--- RAW DATA ---

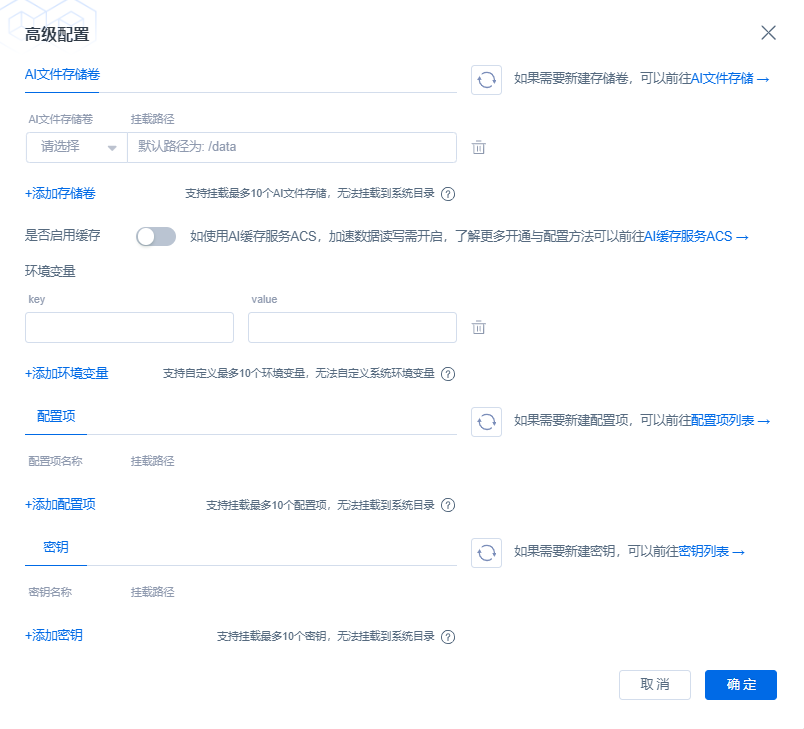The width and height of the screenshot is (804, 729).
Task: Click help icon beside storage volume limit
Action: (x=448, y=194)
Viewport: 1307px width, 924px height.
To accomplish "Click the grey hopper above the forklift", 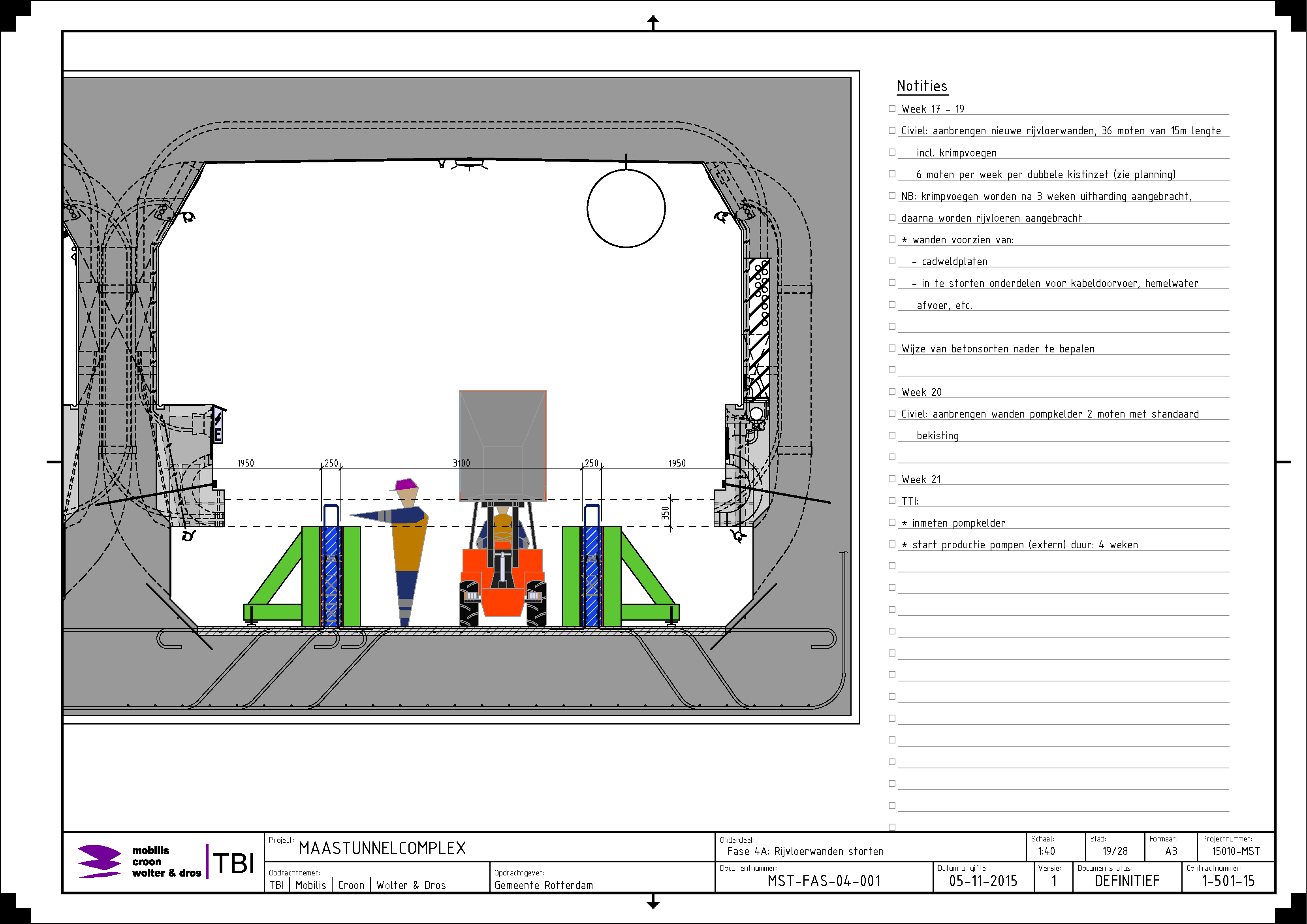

---

TASK
Find the line with "Viewport: 1307px width, 924px height.". Reproduce it and every line after it through the last line above exactly, leaving out the pictures.

EXERCISE OUTPUT
Viewport: 1307px width, 924px height.
To accomplish "Click the grey hopper above the forklift", 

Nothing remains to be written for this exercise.